BEBERAPA CATATAN SINGKAT TENTANG MALUKU DALAM KONTEKS
PEMBANGUNAN PROVINSI KEPULAUAN [1]
Oleh : M.J.Saptenno[2]
A. Pengantar.
Konflik sosial beberapa waktu lalu sering menjadi alasan untuk mendiskreditkan orang Maluku. Hampir sebagian besar kesalahan ditimpakan kepada orang Maluku. Konsep berpikir yang demikian harus dirubah dan harus memandang Maluku sebagai bagian penting dari Negara Kesatuan Republik Indonesia. Orang Maluku sebenarnya tidak ingin bertikai, namun karena dipicu oleh berbagai pihak yang mempunyai kepentingan tertentu maka terjadi konflik yang sangat memalukan dan menghancurkan peradaban orang Maluku.

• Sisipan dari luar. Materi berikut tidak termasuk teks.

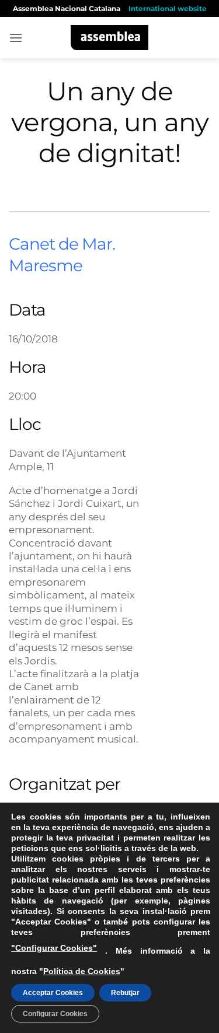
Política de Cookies (81, 971)
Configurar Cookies (55, 1014)
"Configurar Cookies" (54, 948)
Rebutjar (125, 993)
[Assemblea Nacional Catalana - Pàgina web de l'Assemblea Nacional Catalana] (109, 37)
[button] (16, 37)
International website (167, 8)
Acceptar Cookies (53, 993)
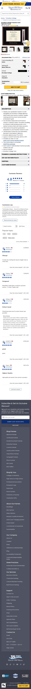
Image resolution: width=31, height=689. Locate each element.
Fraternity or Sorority (12, 495)
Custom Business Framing (14, 581)
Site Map (26, 683)
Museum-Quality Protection (14, 516)
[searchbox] (8, 226)
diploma (5, 238)
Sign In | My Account (12, 597)
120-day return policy (10, 158)
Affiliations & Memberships (14, 548)
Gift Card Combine (12, 626)
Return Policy (10, 606)
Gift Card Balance (11, 622)
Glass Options (10, 513)
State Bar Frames (11, 444)
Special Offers (10, 619)
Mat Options (10, 510)
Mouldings (9, 507)
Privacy (4, 683)
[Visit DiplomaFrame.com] (6, 1)
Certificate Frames (12, 438)
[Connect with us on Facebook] (7, 664)
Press (8, 544)
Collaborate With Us (12, 569)
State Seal (9, 488)
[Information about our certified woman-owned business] (25, 676)
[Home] (15, 8)
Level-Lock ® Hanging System (15, 520)
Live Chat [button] (9, 638)
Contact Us (9, 593)
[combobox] (22, 241)
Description (6, 109)
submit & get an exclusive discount (15, 422)
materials (14, 234)
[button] (27, 8)
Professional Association (14, 482)
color (4, 234)
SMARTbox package (9, 144)
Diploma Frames (11, 434)
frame (9, 234)
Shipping (5, 161)
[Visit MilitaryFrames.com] (15, 1)
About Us (9, 538)
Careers (8, 541)
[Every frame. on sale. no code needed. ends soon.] (15, 4)
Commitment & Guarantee (14, 526)
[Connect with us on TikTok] (10, 664)
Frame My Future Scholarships (15, 565)
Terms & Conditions (15, 683)
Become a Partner (11, 575)
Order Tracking (11, 600)
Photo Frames (10, 460)
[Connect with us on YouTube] (17, 664)
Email (8, 635)
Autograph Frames (12, 457)
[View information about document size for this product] (19, 57)
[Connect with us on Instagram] (13, 664)
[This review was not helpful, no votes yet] (27, 267)
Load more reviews (15, 389)
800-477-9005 (10, 642)
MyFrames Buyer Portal (13, 629)
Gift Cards (9, 463)
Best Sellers (9, 467)
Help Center (10, 648)
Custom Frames (11, 447)
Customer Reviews (9, 165)
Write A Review (15, 197)
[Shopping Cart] (29, 8)
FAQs (8, 613)
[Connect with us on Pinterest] (20, 664)
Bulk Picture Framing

Dalam rangka membangun Maluku kedepan terutama terkait dengan karakter wilayahnya yang sebagian besar terdiri dari laut yang ditaburi pulau pulau, maka dibutuhkan langkah langkah strategis dan bijaksana. Hubungan politik antara pemerintah pusat dan daerah harus dibangun berdasarkan prinsip proporsionalitas sebagai bagian dari konsep keadilan. Prinsip kemanfaatan dan kesejahteraan juga harus diutamakan, sehingga berbagai kegiatan pembangunan, tidak menimbulkan ketimpangan dan kecemburuan, namun terfokus pada masyarakat, sehingga segera keluar dari perangkap kemiskinan.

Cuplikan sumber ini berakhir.